-- Instruction 1 --
In the rows below, copy out the lines verbatim, beginning at the line that contains "The width and height of the screenshot is (1316, 909)." and stopping after the line that contains "Action: click(272, 577)".

So from tanks to aircraft, from land to the skies I go. Fairly impressed with the ease and elegance of the Arcade mode and what they did with the mouse controls. My first ever game, taking a Heinkel 51, I scored two kills. The next game, four kills. Though I wasn't as lucky after that, I think I am convinced I maybe a better pilot than a tanker. As a tanker I was struggling but here I was flying both figuratively and literally. But then as I progress facing more difficult opponents with my biplanes it became a different matter. If anything for many reasons, aerial warfare is even crazier, if not quite a bit more fun.
Now the things that strike me about this game is that its young. Slick UI, the game engine is quite amazing, they are pulling graphics that look better than WoT and other games, and yet still achieve superior framerates. But being a young game, I also see the tech tree branches are still missing many important wartime variants of historic planes. This is in contrast to WoT, where after four years, every concievable historical tank and documented proposals has been put in, and all that's missing is the kitchen sink. But then WoT is suffering from the weight of its content baggage as well. Given time, I would expect WT to eventually fill up those trees.
One of the crucial differences between WoT and WT is how they deal with death. With WoT, the system is like you see in MWO. There is no respawn on the game, but your tank remains dead on the battlefield and won't be avaiiable for further use until the match has ended. So you enter a new game with a different tank in the meantime. In War Thunder, you die, you can respawn in the same match with another plane in your hangers until you ran out of planes. (You can respawn on the same plane, but it means paying gold for it, and the privlege is expendable). This is a system I would like to see in MWO and that has been proposed by players as well although it is unlikely this will ever be implemented.
The damage system also differs although both games use progressive deterioration. In the case of War Thunder however, there are no health bars or points. However, the planes are surprisingly resilient, and WT makes it case through the numerous real accounts of planes returning from battles full of holes, and even with half a wing. On the other hand, a lucky single shot can also knockout or kill a pilot.
The game's plane resiliency seems to be a bit strong, and this puts a heavy emphasis on armament. This favors planes with cannons, and especially heavy fighters. The result of which my BF110 heavy fighter becomes my most productive plane in Tier 1. The BF110 was a flunk in the Battle of Britain but found success elsewhere as a night fighter, but here I openly use it in fighter battles, using boom and zoom, hit and run techniques. Because of their toughness, the waist gunners, and the heavy armament, heavy two engined fighters,which didn't amount to much in World War 2, suddenly becomes a potent force here, like Beaufighters and Dornier 217 heavy fighters. The same goes to assault planes like the Sturmoviks.

-- Instruction 2 --
According to the War Thunder post, which plane became the writer's most productive in Tier 1?

-- Provided records --
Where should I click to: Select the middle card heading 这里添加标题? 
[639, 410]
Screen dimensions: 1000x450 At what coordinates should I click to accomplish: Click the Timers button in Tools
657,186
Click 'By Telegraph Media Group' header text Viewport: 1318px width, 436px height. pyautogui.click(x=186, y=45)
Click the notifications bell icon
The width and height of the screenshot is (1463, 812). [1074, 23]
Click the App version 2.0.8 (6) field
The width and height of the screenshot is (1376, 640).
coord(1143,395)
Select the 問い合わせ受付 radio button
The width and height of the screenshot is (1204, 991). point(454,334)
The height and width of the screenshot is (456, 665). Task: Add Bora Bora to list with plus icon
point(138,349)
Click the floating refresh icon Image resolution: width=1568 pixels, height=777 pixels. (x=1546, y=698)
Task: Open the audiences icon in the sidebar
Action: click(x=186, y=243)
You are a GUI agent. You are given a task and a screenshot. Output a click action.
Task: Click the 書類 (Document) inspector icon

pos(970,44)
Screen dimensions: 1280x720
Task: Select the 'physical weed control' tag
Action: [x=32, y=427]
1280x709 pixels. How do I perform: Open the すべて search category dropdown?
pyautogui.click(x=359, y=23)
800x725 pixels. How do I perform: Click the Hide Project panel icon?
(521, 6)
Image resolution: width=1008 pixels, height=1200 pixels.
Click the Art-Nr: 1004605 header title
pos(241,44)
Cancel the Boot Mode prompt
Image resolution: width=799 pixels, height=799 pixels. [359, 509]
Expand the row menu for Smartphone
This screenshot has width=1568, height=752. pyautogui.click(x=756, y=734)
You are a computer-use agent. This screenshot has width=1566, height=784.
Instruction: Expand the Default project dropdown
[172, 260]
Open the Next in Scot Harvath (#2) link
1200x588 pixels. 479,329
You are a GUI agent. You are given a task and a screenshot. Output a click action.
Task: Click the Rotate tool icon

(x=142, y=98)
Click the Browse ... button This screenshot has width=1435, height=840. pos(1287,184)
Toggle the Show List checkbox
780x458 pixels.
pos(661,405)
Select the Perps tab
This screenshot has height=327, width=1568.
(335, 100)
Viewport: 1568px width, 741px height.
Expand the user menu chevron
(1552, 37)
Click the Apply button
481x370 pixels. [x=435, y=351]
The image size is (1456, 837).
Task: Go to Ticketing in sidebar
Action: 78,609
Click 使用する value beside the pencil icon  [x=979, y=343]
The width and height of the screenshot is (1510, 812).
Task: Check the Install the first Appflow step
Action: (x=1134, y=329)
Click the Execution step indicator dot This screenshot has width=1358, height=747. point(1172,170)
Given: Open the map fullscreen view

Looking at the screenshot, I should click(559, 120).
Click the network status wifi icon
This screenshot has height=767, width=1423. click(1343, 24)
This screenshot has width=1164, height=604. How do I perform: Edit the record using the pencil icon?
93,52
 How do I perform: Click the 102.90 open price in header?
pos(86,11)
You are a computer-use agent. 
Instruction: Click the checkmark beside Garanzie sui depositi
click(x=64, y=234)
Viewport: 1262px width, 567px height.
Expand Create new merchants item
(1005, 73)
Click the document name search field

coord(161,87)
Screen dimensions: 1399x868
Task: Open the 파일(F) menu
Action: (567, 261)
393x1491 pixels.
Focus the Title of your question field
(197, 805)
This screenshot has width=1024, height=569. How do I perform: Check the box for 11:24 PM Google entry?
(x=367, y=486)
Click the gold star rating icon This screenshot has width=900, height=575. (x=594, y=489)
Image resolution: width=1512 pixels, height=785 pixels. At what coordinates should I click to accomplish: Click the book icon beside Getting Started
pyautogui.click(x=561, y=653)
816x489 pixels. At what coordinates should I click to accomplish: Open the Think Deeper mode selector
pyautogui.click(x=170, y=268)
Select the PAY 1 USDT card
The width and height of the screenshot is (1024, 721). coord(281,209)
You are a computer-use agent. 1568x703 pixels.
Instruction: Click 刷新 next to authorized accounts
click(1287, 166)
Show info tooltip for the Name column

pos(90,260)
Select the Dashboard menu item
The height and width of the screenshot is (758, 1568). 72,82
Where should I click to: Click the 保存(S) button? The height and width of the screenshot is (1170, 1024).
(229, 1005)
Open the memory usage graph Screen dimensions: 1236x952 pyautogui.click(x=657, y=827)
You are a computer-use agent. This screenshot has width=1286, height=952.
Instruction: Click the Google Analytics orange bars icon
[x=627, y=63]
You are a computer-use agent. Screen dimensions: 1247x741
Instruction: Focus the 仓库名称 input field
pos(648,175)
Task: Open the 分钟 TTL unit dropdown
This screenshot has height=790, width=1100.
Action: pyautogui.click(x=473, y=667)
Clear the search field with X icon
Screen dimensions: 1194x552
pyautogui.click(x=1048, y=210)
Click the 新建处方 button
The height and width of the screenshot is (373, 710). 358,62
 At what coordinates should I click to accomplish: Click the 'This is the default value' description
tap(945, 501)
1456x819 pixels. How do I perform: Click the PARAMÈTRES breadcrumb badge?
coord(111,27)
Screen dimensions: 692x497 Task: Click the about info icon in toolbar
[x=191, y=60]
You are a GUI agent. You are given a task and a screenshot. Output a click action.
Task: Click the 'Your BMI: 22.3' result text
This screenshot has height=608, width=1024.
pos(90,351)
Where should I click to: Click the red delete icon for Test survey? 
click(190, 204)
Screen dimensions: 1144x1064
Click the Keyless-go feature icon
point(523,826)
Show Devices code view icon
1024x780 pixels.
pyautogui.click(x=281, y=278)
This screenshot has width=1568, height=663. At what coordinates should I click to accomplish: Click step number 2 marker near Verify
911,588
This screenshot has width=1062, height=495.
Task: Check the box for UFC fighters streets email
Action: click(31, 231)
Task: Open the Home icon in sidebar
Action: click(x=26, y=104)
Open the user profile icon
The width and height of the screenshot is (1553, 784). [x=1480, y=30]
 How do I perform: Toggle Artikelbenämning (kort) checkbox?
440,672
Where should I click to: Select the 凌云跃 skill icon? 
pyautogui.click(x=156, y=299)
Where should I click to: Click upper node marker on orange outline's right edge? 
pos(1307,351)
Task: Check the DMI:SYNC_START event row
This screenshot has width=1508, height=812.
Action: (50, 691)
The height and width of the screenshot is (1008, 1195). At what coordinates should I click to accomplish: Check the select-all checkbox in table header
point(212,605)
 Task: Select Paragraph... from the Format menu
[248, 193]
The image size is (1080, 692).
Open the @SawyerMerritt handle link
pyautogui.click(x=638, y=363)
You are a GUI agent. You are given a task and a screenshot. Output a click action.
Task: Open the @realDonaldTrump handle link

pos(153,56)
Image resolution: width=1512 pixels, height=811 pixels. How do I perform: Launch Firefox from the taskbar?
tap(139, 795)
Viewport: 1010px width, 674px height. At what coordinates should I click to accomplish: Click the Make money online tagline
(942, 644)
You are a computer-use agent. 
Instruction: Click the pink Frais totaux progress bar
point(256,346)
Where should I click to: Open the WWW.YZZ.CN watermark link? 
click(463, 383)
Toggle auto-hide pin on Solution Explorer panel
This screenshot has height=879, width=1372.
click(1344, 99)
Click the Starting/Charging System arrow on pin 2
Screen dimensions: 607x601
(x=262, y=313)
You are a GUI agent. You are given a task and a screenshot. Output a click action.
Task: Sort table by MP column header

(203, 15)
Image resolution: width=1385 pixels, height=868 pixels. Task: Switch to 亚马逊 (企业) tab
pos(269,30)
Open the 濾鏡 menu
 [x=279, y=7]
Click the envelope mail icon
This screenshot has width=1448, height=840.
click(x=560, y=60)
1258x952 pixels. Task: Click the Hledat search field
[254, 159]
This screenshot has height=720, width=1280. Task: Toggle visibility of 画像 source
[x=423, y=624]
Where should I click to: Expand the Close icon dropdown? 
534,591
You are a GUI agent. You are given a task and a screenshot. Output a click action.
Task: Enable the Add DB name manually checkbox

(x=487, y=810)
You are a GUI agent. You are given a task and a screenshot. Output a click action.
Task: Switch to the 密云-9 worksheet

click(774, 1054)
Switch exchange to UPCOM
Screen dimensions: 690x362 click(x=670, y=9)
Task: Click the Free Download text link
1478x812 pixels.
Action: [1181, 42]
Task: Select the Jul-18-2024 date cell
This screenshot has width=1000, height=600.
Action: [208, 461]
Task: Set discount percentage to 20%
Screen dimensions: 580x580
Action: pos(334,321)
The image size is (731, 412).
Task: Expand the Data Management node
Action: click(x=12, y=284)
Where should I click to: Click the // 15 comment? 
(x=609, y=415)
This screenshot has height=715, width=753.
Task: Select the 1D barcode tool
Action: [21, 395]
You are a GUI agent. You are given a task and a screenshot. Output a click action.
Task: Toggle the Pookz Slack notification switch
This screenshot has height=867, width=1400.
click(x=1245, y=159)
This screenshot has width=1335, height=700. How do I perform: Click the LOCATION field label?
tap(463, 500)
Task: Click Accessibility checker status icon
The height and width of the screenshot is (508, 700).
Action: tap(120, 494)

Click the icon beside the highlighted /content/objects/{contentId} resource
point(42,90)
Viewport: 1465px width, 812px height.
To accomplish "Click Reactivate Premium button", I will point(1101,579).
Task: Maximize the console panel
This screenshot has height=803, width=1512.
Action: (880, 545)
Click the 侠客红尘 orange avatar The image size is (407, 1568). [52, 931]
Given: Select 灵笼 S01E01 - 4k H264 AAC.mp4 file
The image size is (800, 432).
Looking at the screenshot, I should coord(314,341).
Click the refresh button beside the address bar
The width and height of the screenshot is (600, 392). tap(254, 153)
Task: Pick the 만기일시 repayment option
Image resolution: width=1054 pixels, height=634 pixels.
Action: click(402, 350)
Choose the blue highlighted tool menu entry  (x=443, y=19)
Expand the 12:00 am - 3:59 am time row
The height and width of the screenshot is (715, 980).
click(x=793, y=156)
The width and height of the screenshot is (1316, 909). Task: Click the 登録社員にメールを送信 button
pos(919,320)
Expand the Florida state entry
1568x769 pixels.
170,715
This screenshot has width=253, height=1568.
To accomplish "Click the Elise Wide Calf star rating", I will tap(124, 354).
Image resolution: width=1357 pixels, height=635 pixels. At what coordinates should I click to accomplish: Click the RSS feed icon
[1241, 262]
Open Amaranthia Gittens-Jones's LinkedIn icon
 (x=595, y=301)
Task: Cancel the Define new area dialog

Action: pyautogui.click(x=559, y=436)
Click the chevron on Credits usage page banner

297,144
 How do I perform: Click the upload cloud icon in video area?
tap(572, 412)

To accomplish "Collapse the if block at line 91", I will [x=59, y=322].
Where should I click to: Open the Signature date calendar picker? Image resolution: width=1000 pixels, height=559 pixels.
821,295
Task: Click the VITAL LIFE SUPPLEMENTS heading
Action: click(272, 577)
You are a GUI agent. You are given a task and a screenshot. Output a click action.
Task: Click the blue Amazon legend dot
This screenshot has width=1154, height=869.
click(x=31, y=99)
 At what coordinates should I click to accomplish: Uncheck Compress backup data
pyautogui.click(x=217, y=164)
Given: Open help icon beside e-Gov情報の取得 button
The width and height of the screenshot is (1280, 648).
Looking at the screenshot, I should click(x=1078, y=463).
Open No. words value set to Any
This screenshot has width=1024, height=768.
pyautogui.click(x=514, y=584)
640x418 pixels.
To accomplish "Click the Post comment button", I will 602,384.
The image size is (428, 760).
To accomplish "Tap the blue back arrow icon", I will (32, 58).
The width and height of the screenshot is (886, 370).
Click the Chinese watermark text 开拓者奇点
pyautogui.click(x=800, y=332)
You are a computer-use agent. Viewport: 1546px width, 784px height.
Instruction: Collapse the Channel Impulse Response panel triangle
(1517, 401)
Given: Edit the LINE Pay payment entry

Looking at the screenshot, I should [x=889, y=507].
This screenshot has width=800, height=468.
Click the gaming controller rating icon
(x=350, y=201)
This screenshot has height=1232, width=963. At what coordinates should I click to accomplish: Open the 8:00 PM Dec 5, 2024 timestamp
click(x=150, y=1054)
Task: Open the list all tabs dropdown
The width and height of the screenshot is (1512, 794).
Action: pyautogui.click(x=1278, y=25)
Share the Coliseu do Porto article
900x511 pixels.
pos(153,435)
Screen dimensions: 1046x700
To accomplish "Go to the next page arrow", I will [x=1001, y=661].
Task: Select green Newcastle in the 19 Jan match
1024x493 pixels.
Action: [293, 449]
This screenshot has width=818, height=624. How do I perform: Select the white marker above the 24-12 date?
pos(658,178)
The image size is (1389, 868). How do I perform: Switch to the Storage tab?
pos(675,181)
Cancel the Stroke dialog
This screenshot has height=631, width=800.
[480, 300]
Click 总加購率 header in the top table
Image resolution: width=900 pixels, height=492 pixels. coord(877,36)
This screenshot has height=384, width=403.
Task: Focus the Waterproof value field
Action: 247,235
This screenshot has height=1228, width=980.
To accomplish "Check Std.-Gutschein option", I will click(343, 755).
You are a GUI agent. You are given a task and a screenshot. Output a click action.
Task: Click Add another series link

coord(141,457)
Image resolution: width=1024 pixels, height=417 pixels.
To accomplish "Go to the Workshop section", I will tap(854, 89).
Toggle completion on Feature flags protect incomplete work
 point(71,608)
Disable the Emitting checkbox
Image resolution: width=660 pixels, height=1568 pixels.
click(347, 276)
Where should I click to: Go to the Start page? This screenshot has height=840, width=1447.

-- Right answer 1 --
The width and height of the screenshot is (1316, 909). Task: Click the 登録社員にメールを送信 button
pos(919,320)
Expand the Florida state entry
1568x769 pixels.
170,715
This screenshot has width=253, height=1568.
To accomplish "Click the Elise Wide Calf star rating", I will tap(124, 354).
Image resolution: width=1357 pixels, height=635 pixels. At what coordinates should I click to accomplish: Click the RSS feed icon
[1241, 262]
Open Amaranthia Gittens-Jones's LinkedIn icon
 (x=595, y=301)
Task: Cancel the Define new area dialog

Action: pyautogui.click(x=559, y=436)
Click the chevron on Credits usage page banner

297,144
 How do I perform: Click the upload cloud icon in video area?
tap(572, 412)

To accomplish "Collapse the if block at line 91", I will [x=59, y=322].
Where should I click to: Open the Signature date calendar picker? Image resolution: width=1000 pixels, height=559 pixels.
821,295
Task: Click the VITAL LIFE SUPPLEMENTS heading
Action: click(272, 577)

-- Right answer 2 --
The BF110 heavy fighter.